Google has settled with two media agencies in a Belgian copyright case which could change the face of its Google News service. It has not yet settled with the group that started the law suit, Copiepresse.

Google has come to an undisclosed arrangement with SORAM and SCAM, two societies representing photographers and journalists respectively. The groups had joined Copiepresse's copyright infringement action against Google over its Google News service.

Copiepresse represents some Belgian newspapers and it took Google to court earlier this year alleging that its Google News service, which publishes snippets of and links to newspaper stories, broke copyright law by copying snippets of stories without the permission of the newspapers.

It won a judgment in a Belgian court in September in which Google was told to remove its members' stories from Google News or pay a €1 million a day fine.
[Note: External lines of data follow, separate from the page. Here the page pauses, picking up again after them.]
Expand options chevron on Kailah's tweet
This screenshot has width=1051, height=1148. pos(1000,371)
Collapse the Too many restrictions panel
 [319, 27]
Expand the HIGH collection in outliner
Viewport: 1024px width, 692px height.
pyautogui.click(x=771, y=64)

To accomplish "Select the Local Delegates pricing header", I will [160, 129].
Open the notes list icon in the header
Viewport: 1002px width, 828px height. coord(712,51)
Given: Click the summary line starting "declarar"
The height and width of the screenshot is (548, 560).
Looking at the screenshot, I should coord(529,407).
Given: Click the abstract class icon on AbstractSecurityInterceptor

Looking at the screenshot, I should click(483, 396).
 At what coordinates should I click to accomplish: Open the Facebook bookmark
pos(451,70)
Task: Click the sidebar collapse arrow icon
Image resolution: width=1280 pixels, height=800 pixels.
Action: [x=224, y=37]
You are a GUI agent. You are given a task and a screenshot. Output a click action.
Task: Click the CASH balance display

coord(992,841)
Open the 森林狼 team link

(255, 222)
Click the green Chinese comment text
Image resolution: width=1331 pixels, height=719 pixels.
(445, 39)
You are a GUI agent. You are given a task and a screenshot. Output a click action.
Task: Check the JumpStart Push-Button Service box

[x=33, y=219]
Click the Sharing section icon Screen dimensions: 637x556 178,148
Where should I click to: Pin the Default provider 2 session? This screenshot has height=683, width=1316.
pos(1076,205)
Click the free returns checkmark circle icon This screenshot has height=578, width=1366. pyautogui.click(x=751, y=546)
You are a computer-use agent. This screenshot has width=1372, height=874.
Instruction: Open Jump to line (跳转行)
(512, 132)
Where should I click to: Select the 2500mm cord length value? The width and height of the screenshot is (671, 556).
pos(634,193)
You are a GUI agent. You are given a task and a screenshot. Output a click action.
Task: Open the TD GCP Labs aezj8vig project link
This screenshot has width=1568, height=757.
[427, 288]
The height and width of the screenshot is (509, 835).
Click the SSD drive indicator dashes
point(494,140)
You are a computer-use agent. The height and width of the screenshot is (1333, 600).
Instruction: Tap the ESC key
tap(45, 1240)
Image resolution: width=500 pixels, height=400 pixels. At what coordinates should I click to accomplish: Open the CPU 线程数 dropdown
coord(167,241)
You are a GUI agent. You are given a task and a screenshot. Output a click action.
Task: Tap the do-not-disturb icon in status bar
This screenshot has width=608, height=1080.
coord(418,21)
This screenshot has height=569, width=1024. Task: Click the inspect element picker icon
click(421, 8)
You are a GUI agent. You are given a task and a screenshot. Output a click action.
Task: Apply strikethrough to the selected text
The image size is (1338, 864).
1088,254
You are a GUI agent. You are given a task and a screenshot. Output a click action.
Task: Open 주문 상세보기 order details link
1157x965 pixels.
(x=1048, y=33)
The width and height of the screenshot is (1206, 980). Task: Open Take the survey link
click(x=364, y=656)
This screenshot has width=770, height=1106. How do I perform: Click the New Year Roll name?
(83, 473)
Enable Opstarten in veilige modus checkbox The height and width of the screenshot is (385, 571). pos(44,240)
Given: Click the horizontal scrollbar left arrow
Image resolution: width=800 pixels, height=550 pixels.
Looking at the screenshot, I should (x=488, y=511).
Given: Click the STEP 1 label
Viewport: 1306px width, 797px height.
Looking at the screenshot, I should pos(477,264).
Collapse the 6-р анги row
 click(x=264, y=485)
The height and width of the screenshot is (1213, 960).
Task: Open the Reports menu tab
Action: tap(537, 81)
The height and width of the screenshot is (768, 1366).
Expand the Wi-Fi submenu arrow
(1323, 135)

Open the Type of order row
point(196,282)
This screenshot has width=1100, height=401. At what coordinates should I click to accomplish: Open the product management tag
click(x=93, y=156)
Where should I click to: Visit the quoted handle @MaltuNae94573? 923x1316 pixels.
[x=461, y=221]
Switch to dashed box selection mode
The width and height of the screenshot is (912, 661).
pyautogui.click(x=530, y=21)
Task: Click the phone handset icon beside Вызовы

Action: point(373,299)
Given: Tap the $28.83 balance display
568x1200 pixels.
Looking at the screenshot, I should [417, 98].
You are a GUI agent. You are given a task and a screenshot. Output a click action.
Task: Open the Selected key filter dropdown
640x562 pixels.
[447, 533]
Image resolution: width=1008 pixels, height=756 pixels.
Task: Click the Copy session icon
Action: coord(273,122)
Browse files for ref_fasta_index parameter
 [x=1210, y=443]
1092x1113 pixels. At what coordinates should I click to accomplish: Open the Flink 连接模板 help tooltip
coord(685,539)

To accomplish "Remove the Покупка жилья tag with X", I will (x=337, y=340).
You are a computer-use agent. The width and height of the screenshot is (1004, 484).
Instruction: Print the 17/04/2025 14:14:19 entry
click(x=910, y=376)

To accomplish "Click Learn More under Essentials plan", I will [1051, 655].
Google asked for a re-hearing of that case. That hearing took place last Friday.

SOFAM and SCAM had joined Copiepresse's legal action but have now cut a deal. "Google is delighted that SOFAM and SCAM have decided not to pursue this litigation," a Google spokeswoman told OUT-LAW. "The agreement we have reached with both these authors' societies will enable us to make extensive use of their content in innovative new ways beyond what copyright law allows without the permission of authors."

"Google respects copyright law, which we believe lies at the heart of the creative process," she said. "As today's agreement demonstrates our approach is to work in partnership with content creators and owners"

Google did not say whether it had paid the groups or agreed to future payments, nor did it say whether or not it was negotiating with newspaper groups to either pay or cut an ad revenue share deal.

Though Google News does not carry advertising, Google's search results pages do. Copiepresse's case objects not just to the Google News service but also to the copying and local storing of web pages by the search engine, accessible to users by the 'Cached' link in Google's search results.

Google has argued that it does not think that it has broken the law because it uses just small parts of each article in Google News, which it says copyright law allows. "It is important to remember that Google News never shows more than the headlines, a few snippets of text and small thumbnail images. If people want to read the entire story they have to click through to the newspaper's website," the spokeswoman.

Margaret Boribon, the general secretary of Copiepresse, previously told OUT-LAW that it would seek to take action against other news aggregators. "The law is the law. We are producing protected works and the law in Europe says clearly that to re-use that content you have to ask for permission," said Boribon. "We want every search engine, aggregator or re-user of our content to respect it and to ask for agreement and to pay a fair price."